Texto de origem →
▼
Pelos olhos do protagonista de O Garoto Toshio, testemunhamos um revoltante esquema fraudulento. A vítima: um menino de dez anos.
Toshio vive como um nômade com o pai Takeo, a madrasta Takeko e o irmão de uns quatro anos. Para ganhar dinheiro, eles sucessivamente repetem o golpe em que a mulher finge que é atropelada. Como as leis de trânsito são muito rigorosas no Japão, eles sempre conseguem fazer um acordo financeiro com o motorista, que quer evitar o registro policial. Logo, também Toshio passa a participar do esquema como a pessoa supostamente atropelada.
A princípio, a esposa e o menino parecem concordar com esse plano. Afinal, Takeo alega que é um veterano de guerra inválido e não pode trabalhar. Então, ele participa da farsa apenas na discussão com os motoristas. Porém, com o tempo, a madrasta Takeko se revolta, principalmente porque o marido sempre fica em hotéis melhores que o dela, quando precisam viajar em separado. Por isso, ela e Toshio começam a praticar o golpe por conta, sem a participação de Takeo.
▲
Entradas de posição dos itens →
▼
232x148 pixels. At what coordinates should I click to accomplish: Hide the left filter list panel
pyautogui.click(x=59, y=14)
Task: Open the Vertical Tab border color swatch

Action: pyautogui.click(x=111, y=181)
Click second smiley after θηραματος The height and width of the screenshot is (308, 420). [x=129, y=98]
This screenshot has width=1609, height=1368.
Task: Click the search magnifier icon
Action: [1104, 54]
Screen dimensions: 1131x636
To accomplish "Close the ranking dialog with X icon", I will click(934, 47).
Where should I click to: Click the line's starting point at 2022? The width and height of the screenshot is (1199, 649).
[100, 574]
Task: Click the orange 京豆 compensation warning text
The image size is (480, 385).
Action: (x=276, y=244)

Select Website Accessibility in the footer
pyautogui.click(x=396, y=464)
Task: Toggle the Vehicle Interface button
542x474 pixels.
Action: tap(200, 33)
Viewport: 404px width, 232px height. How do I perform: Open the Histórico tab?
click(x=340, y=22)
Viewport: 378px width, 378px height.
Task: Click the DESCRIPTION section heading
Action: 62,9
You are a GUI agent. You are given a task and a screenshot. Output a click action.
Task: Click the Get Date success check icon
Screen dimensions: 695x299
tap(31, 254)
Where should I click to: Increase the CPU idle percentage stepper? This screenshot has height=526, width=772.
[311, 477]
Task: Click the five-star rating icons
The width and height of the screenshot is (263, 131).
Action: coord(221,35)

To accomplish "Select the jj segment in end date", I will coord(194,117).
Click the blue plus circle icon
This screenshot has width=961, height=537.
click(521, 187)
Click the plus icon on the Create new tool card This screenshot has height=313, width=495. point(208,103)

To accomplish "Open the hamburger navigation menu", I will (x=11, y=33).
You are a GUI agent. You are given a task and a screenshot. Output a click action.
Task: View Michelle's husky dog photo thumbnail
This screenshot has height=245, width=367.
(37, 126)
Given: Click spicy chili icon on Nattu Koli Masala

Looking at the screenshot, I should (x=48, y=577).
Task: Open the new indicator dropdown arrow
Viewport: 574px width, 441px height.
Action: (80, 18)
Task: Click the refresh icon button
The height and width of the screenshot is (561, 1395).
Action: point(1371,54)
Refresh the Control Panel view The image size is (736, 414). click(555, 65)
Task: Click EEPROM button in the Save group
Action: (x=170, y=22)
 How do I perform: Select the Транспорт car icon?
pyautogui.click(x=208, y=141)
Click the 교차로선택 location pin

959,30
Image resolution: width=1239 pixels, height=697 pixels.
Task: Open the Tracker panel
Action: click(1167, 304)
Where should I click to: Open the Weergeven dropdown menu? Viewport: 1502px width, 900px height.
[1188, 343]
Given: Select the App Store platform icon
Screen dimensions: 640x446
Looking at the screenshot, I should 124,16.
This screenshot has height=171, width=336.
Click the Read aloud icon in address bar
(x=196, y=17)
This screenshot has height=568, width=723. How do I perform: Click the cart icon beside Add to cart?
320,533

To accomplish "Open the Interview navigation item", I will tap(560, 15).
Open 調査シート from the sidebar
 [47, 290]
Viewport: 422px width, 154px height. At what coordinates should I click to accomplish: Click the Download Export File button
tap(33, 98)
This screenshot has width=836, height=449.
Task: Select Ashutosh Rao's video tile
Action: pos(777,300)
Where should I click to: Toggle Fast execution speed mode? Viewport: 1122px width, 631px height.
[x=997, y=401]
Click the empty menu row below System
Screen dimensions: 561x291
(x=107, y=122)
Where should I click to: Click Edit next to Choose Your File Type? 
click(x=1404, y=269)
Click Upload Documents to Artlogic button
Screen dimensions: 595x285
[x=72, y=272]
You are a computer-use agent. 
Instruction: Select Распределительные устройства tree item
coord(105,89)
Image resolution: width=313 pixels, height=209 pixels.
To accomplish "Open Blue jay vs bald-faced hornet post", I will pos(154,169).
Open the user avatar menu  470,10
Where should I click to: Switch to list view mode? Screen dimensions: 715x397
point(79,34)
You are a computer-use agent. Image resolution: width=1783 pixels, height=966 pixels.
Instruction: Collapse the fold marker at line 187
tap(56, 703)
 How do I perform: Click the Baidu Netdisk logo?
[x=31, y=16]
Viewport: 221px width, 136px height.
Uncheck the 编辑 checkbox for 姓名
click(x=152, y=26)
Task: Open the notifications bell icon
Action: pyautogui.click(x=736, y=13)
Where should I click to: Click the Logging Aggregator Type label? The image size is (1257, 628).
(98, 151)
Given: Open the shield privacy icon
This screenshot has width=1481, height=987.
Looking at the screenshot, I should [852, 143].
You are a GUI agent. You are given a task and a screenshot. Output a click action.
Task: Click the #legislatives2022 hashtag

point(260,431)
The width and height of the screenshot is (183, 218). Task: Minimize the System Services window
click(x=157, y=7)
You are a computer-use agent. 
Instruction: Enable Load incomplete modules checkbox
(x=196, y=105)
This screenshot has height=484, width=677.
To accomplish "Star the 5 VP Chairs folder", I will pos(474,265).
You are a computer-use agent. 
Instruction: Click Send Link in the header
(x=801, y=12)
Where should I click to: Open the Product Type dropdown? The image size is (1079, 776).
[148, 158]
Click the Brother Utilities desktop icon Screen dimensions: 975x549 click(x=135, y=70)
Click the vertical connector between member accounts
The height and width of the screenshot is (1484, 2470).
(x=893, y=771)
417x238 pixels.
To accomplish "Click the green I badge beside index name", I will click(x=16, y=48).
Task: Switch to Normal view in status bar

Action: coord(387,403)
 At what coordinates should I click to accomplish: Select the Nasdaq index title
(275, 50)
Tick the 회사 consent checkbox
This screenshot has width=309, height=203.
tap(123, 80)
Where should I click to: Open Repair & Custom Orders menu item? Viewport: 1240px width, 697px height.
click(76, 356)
▲
Instruções →
A. Reescreva o trecho do texto sobre O Garoto Toshio entre "Pelos olhos do" e "pessoa supostamente atropelada.", inclusive, substituindo "golpe" por "truque".
B. Indique, por favor, se cada afirmação concorda com o texto sobre O Garoto Toshio, respondendo sim ou não e citando as palavras decisivas do texto. (i) Toshio vive com o pai, a madrasta e um irmão. (ii) Takeo participa da farsa fingindo ser atropelado. (iii) Takeko se revolta principalmente porque o marido fica em hotéis melhores que o dela.
Os itens constituem material independente do texto.

Respostas →
A.
Pelos olhos do protagonista de O Garoto Toshio, testemunhamos um revoltante esquema fraudulento. A vítima: um menino de dez anos.
Toshio vive como um nômade com o pai Takeo, a madrasta Takeko e o irmão de uns quatro anos. Para ganhar dinheiro, eles sucessivamente repetem o truque em que a mulher finge que é atropelada. Como as leis de trânsito são muito rigorosas no Japão, eles sempre conseguem fazer um acordo financeiro com o motorista, que quer evitar o registro policial. Logo, também Toshio passa a participar do esquema como a pessoa supostamente atropelada.

B.
(i) Sim: "Toshio vive como um nômade com o pai Takeo, a madrasta Takeko e o irmão de uns quatro anos."
(ii) Não: "ele participa da farsa apenas na discussão com os motoristas."
(iii) Sim: "principalmente porque o marido sempre fica em hotéis melhores que o dela"